§ **Collected data entries**:

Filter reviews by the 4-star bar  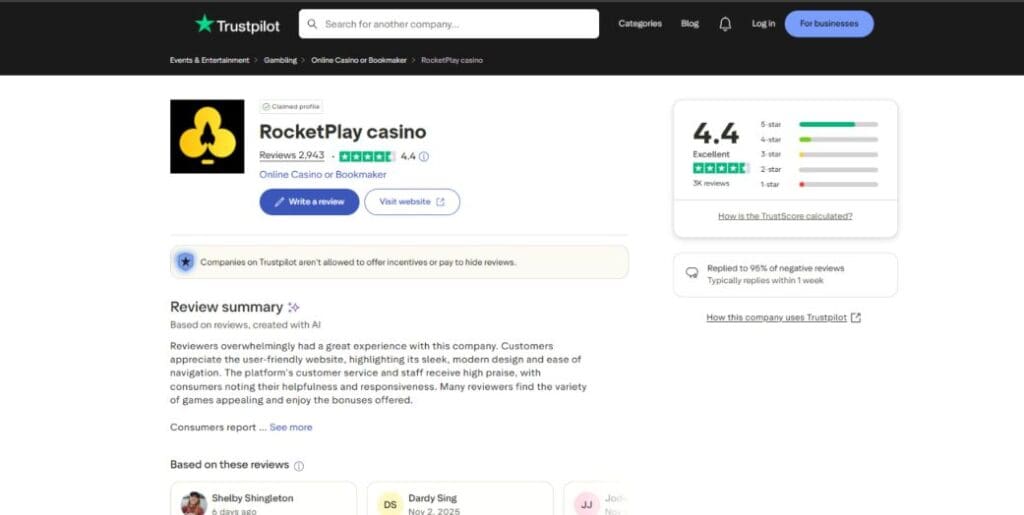[x=838, y=139]
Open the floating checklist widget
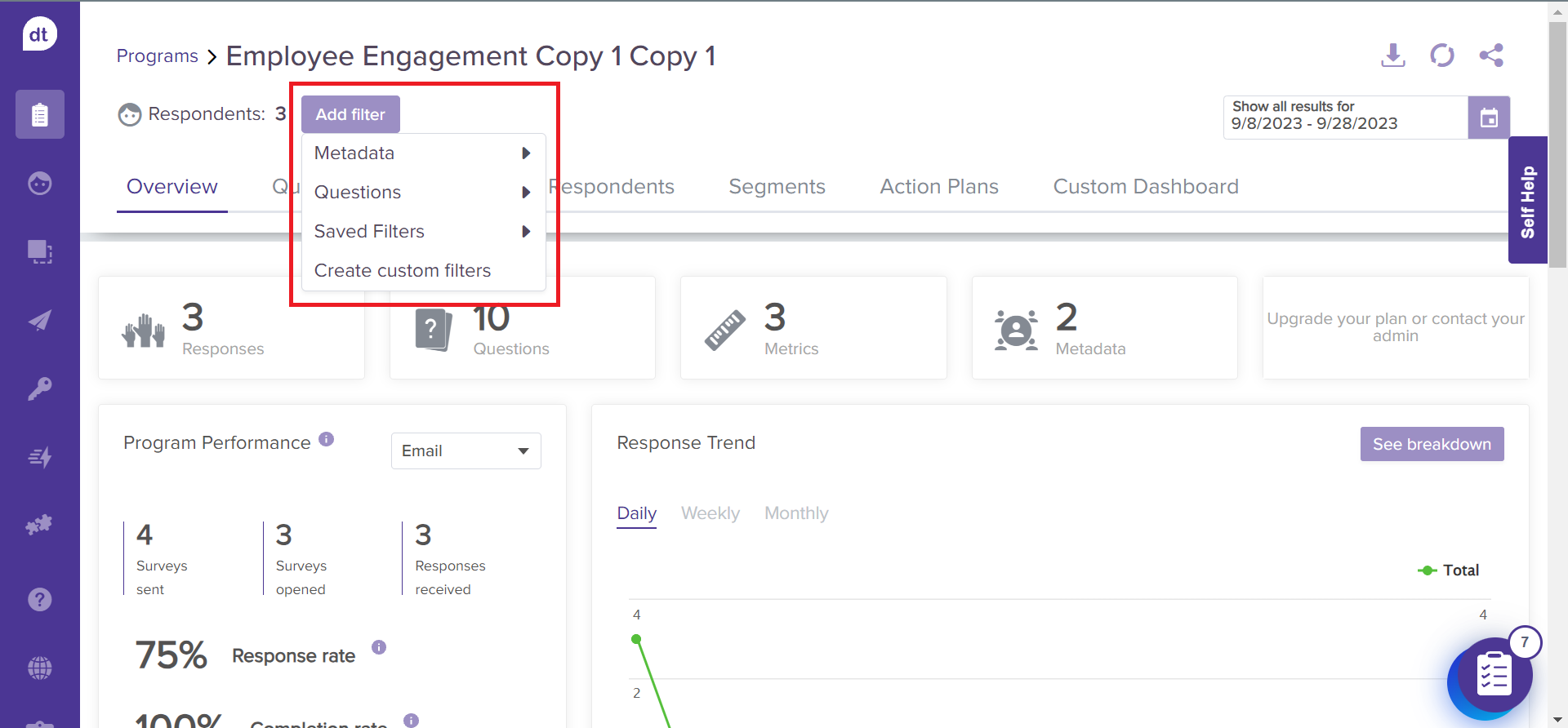The image size is (1568, 728). tap(1493, 676)
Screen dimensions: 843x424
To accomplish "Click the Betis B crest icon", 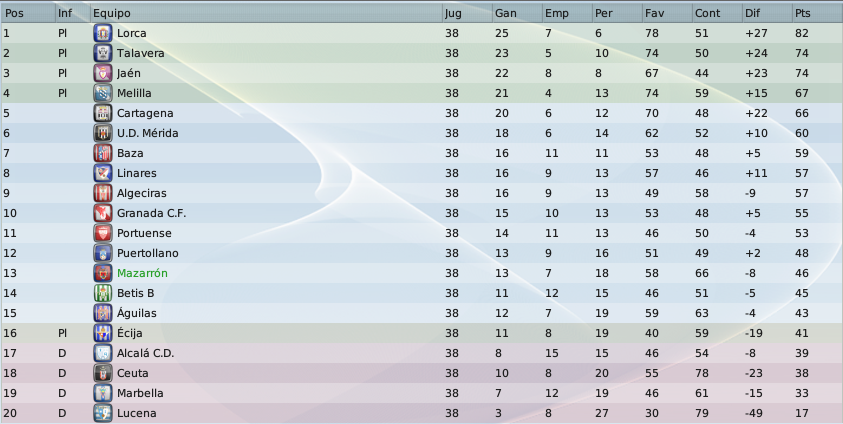I will tap(103, 293).
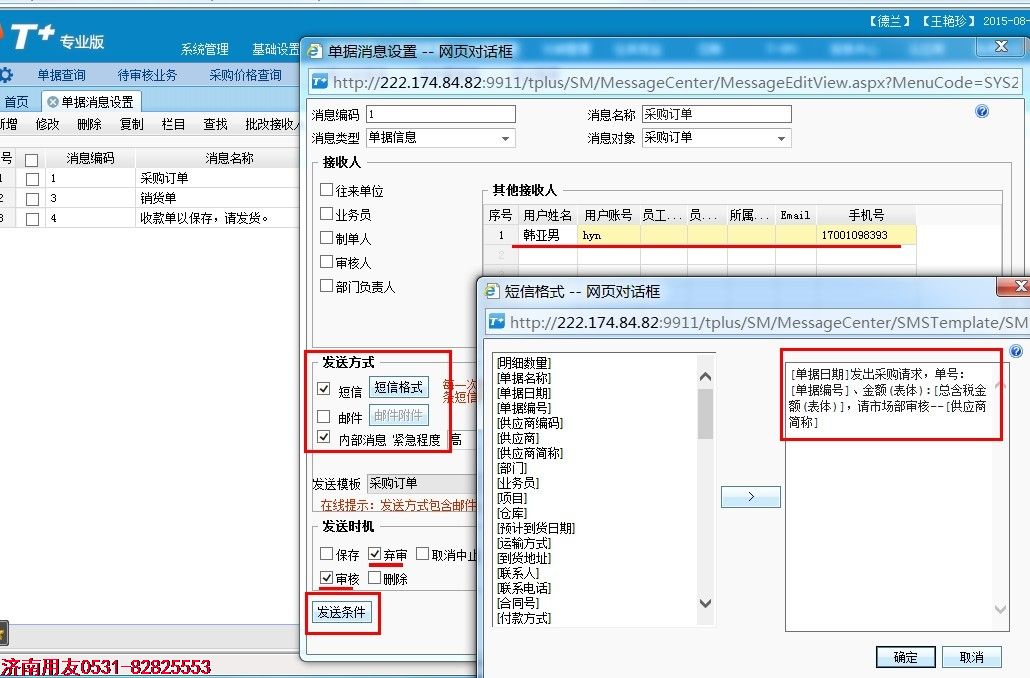The height and width of the screenshot is (678, 1030).
Task: Click the right-arrow button to insert selected field
Action: [x=751, y=497]
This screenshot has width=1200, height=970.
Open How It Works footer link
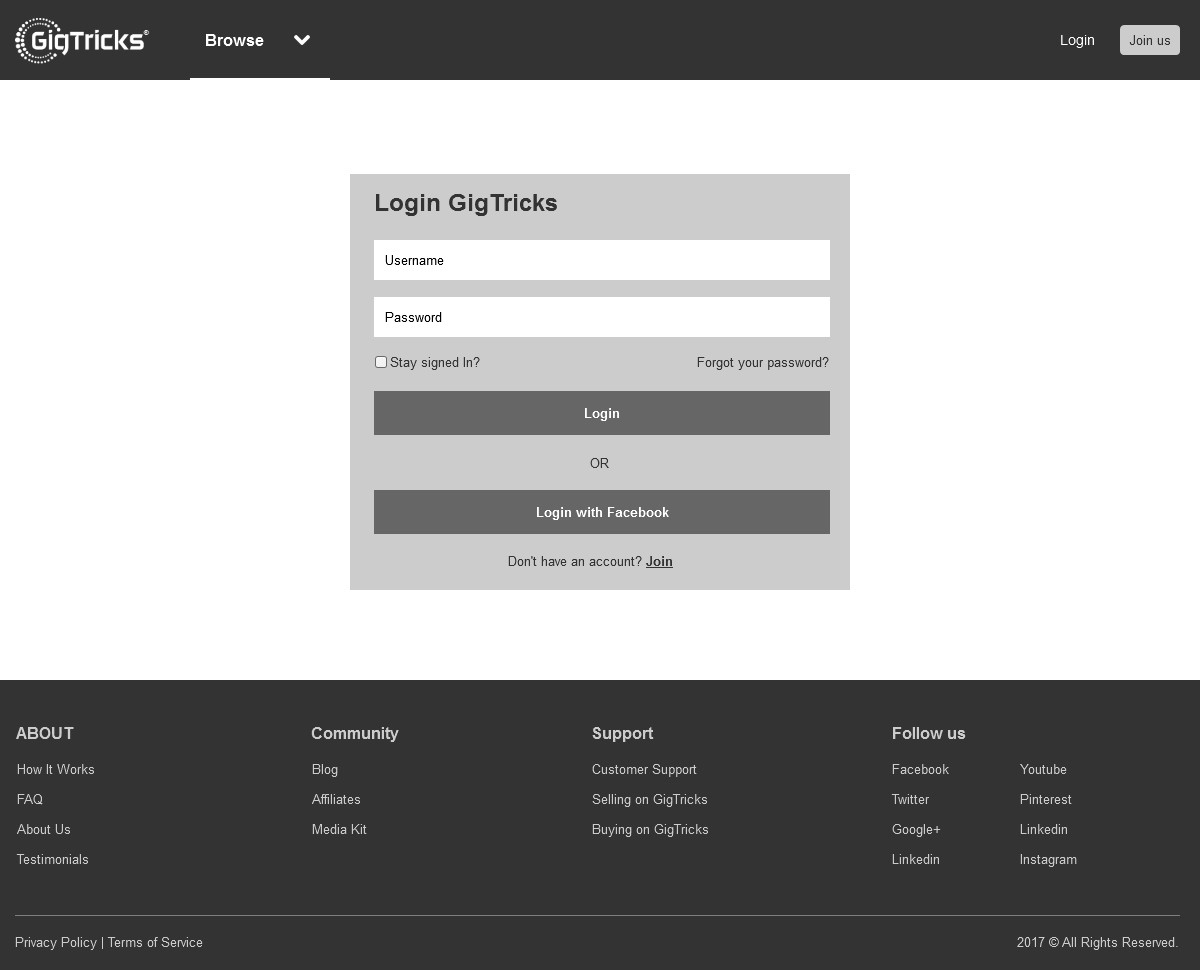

§ **Exercise requirements**: Starting at the line that contains "This screenshot has width=1200, height=970.", retype each line through the end of the data exactly, and leave out every picture.

§ **Answer for the task**:
This screenshot has width=1200, height=970.
Open How It Works footer link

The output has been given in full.